Saturday, June 6, 2009

Do what you need to do

When I write blogs, I like hearing feedback from those who read my work. It lets me know what people are doing, what they like or dislike, what they they think, what is useful and what they might need help with. I've put a lot of ideas about how to train and exercises to try, hoping that people will find some useful ideas. I've noticed that I frequently put out ideas for pretty advanced exercises. Actually, I'd say that well over half of the exercises that I've put forth as suggestions could be considered advanced BW strength training.

For years, I've read and heard suggestions that BW is too easy and lacking effective progressions. Once someone's mastered the exercise, the only perceived way to make it harder is do do more reps. By this point, the argument becomes that you're not getting stronger. You're only gaining more endurance. So, I've fielded ideas on how to make things harder and more intense without the added volume. I tend to shy away from some of the higher volume exercises too for practical reasons. As I've stated in the past, traveling has a way of limiting time to train. They go hand-in-hand and I like exercises that cut back on my training time. That way, I can get more done in less time.

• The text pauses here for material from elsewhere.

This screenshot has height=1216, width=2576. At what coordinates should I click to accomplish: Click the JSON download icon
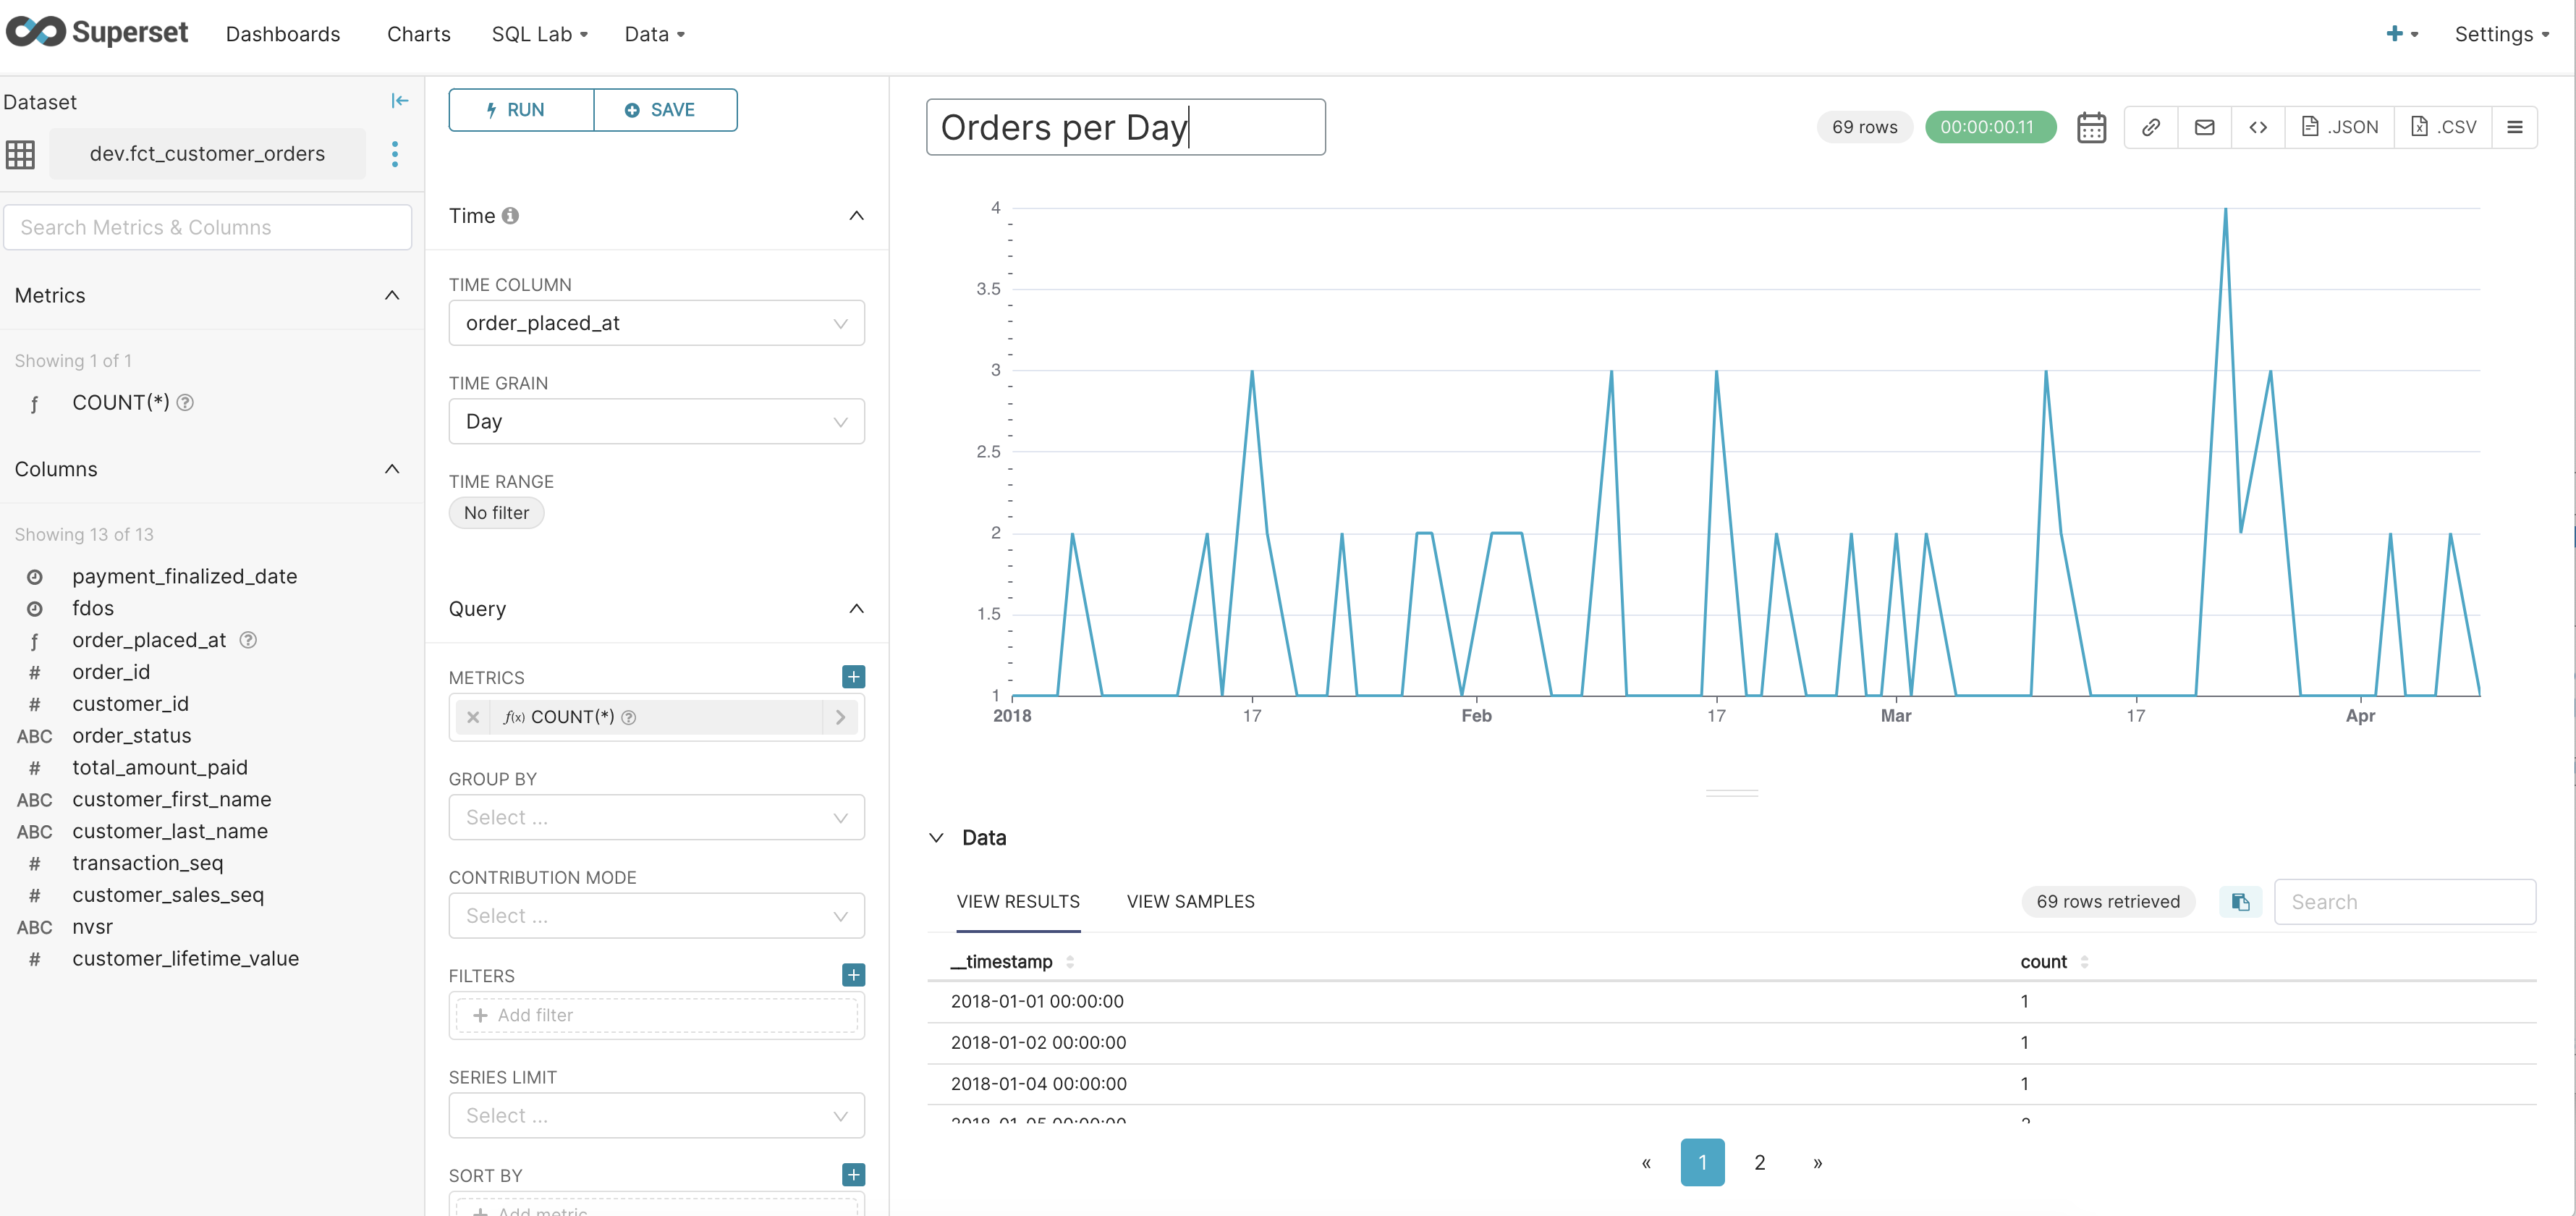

Lately, my coorespondance with my readers seems to indicate that some of my ideas are too hard for many. I've answered several questions how to make exercises less taxing and seen several comments about making BW exercises easier. As far as I'm concerned, the best kind of training is the kind that gives you the right amount of challenge. What on earth good does it do to try an exercise that you can barely do effectively for one or two reps? If you need to make it a little easier by modifying the exercise, then that's completely fine. You're just reverse engineering what I did when I thought up the exercise to begin with.

In fact, if you're not doing that before you train, then I think that you need to start. One very good piece of advice that I can give you is to try an exercise before you commit to working out with it. Play with it and see what kind of a challenge that it gives you. Keep in mind that when you do it, you'll be doing several sets of these for multiple reps. If it's too hard, try the exercise a different way and see how it works for you.

For example, if you can barely do two push-ups because your chest feels too weak to push yourself off the floor, then grab yourself a couple milk crates (or something like that) and do the push-ups to the top of the the crates. If you can do 10-15 of these, then you're getting somewhere. As it gets easier, then drop them out of the exercise and try them from the floor. I've also blogged extensively in the past about how to make BW exercises harder. If you want, look up those articles and work backwards from them. Ultimately, it's your training and you should make it work best for you.

As always, if you want some help on making an exercise work for you, get in touch with me here, on my forum, or PM me at the forums that I post at. I'll do my best to help you out, Always!


Sol G - Chicago said...

I have aggravated my rotator cuff multiple times and frequently find it hard to do pull ups. What are alternatives to pull ups that i can do at home using my BW?

P.S. LOVE the blog, keep up the good work

Justin_PS said...

Hi Sol G,

Wow, you asked a tough one! What part of the pull-up aggravates your rotator cuff exactly? I do have a couple of ideas off the top of my head.

Pavel is really big on this one: when doing pull-ups and chin-ups, KEEP YOUR SHOULDERS IN THE SOCKETS. In case you're not familiar with what I'm speaking of, I'll sum it up for you. Don't let your shoulders get closer to your ears than your arms.

Another thought would be to place a chair behind your bar just far enough so you can rest your feet on the chair in a kneeling-like position. When you pull up, you won't be lifting the weight of your legs from your knees-down. The higher the chair, the eaier the exercise gets.

If you want to buy gear, then you can buy some exercise bands and do chins or pulls with those.

The common suggestion from many is to suggest rowing exercises. They're certainly easier and a good exercise but they don't exercise the body like a pull or a chin will. I don't mean that in a bad way. It' just different.

Have you sought some help from a pro yet? I'd encourage you to do so. Bear in mind, I'm not an expert. I'm just a somewhat knowledgeable guy... ON THE INTERNET!